***** DOCUMENT
Présent sur la scène musicale indépendante locale depuis des lustres, le MC montréalais Jeune Chilly Chill roule sa bosse comme bon lui semble. S’intéressant au hip-hop depuis sa tendre enfance, il a aiguisé ses skills au sein de son groupe NSD, en tant que rappeur solo, mais aussi dans l’arène sanglante du battlerap francophone.
Photo : PunchLigue, Luxembourg
Vous l’avez peut-être déjà vu sur une scène aux Francofolies, dans l’arène des WordUp ou encore déambuler sur le Plateau. Cela dit, son style nonchalant et sa rousseur assumée ont récolté leur lot de détracteurs. Se décrivant comme un peu anarchiste dans l’âme, il s’est souvent vu du côté des opprimés. Qu’on l’aime ou qu’on le déteste, une chose ressort clairement de tout ce qu’il fait: son authenticité. Derrière ses grandes lunettes et son swag indéniable se trouve un gars qui a un grand respect pour la culture hip-hop et qui fait à sa tête. S’autoproclamant la crème du rap québécois, il sait sortir les armes lorsqu’il le faut tout en gardant toujours un sourire en coin.
**********
**CONSIGNE 1**.
D'après le document sur Jeune Chilly Chill, comment s'appelle le groupe au sein duquel il a aiguisé ses skills ?
**CONSIGNE 2**.
Traduisez en anglais cette phrase du document sur Jeune Chilly Chill : « Se décrivant comme un peu anarchiste dans l’âme, il s’est souvent vu du côté des opprimés. »
Les lignes de données proviennent d'une autre source que le document.
***** DONNÉES
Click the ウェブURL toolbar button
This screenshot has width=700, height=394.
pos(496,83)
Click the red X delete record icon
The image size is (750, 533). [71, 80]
**********
***** DONNÉES
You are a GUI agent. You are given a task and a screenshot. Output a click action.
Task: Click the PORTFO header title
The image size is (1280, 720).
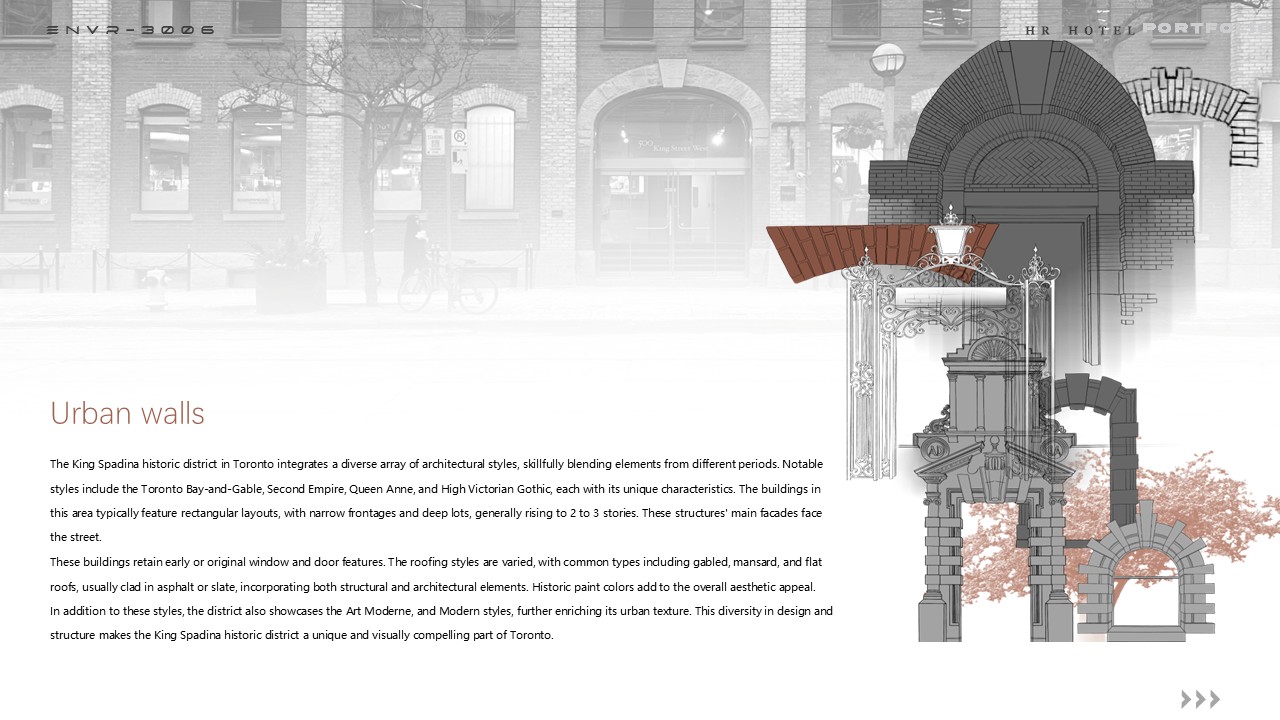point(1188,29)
**********
**RÉSULTAT 1**.
NSD.

**RÉSULTAT 2**.
Describing himself as a bit of an anarchist at heart, he has often found himself on the side of the oppressed.